Neem oil is most often used in an aqueous (water) suspension as a foliar spray or soil drench. Commonly, it is diluted to about a .5 to 2% solution, but the suggested ratio for use in container plant culture is 1 tsp. per quart of warm water. A drop or two of dish soap (castile or olive oil soap is best) helps keep the oil emulsified. The mixture is then applied as a mist to all leaf and bark surfaces and as a soil drench to the tree's root system. It should not be applied as a foliar spray on hot days or in bright sun as leaf burn may occur. Remember to agitate the container frequently as you apply and do not mix anymore than you will use in one day. Neem breaks down rapidly in water and/ or sunlight.

Some users of insecticides feel the need to observe the instant results of their efforts in order to be convinced of the effectiveness of what they are using. The application of neem derivatives does not provide this immediate gratification. There is virtually no knockdown (instant death) factor associated with its use. Insects ingesting or contacting neem usually take about 3 - 14 days to die. Its greatest benefit; however, is in preventing the occurrence of future generations. It is also interesting to note that in studies it was found that when doses were given, purposefully insufficient to cause death or complete disruption of the metamorphic cycle, up to 30 surviving generations showed virtually no resistance/ immunity to normal lethal doses, so it appears that insects build no ‘resistance’ to azadiractin.

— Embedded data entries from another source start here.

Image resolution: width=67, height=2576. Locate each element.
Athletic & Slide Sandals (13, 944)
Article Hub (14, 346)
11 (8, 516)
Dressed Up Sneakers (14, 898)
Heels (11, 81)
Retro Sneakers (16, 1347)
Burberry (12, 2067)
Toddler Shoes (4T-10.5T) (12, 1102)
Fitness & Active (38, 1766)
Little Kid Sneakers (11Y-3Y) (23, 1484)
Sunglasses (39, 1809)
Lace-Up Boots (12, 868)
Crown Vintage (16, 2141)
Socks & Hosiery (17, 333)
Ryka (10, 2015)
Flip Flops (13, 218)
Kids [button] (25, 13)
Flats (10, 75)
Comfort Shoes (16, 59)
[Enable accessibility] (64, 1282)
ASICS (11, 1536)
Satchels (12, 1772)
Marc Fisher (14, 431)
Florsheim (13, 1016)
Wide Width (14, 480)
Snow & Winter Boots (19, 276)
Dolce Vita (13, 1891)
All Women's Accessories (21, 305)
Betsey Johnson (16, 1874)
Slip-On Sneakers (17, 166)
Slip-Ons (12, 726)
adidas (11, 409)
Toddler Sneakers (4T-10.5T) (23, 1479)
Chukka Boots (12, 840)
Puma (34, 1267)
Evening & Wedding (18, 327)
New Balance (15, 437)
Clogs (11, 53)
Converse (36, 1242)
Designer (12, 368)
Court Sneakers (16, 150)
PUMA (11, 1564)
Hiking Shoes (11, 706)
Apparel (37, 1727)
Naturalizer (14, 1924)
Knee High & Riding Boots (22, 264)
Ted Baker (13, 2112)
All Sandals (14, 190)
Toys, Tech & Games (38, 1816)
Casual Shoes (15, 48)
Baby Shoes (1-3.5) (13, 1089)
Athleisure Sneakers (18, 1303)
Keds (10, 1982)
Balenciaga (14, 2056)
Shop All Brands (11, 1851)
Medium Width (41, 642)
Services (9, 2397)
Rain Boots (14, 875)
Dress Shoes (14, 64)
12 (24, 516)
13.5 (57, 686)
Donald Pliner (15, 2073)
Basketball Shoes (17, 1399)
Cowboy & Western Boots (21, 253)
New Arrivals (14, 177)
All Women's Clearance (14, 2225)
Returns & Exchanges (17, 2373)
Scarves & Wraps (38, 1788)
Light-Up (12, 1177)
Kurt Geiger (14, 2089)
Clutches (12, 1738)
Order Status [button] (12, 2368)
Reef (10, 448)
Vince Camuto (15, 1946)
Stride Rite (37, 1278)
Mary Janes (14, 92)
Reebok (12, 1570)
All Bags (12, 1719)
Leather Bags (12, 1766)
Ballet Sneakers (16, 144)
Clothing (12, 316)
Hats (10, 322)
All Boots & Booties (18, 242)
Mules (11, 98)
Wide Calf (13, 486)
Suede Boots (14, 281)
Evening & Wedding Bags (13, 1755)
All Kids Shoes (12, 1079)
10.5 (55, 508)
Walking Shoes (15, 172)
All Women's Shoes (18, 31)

I have been using neem oil for five years as both a preventative and fixative and have had no insect problems on my container plants. Applications of cold-pressed neem oil are most effective for use on mites, whitefly, aphids, thrips, fungus gnats, caterpillars, beetles, mealy bugs, leaf miners, g-moth, and others. It seems to be fairly specific in attacking insects with piercing or rasping mouth parts. Since these are the pests that feed on plant tissues, they are our main target species. Unless beneficial like spiders, lady beetles, certain wasps, etc., come in direct contact with spray, it does little to diminish their numbers.

Neem oil does have an odor that might be described as similar to that of an old onion, so you may wish to test it first, if you intend to use it indoors. I've found the odor dissipates in a day or two. As always, read and follow label instructions carefully.

Neem oil can be purchased from many net or local sources. My favorite brand is Dyna-Gro, pure, cold-pressed neem oil. If you have trouble locating a source, you can contact me via the forum or directly.

AL F


This message was edited Mar 6, 2015 7:27 PM

Hobart, IN

Hi, Al -
I did read your Neem article elsewhere before posting my question - great info. I was under the impression (wrong?) that Neem also had some affect on plant diseases and was hoping to head off any potential problems with a cool spring. I use Azamax indoors for spider mites during the winter and all my plants get sprayed with it before coming indoors. I have both in my arsenal. I'll have to remember to add that drop of dish soap as I've been constantly shaking the sprayer as I go along.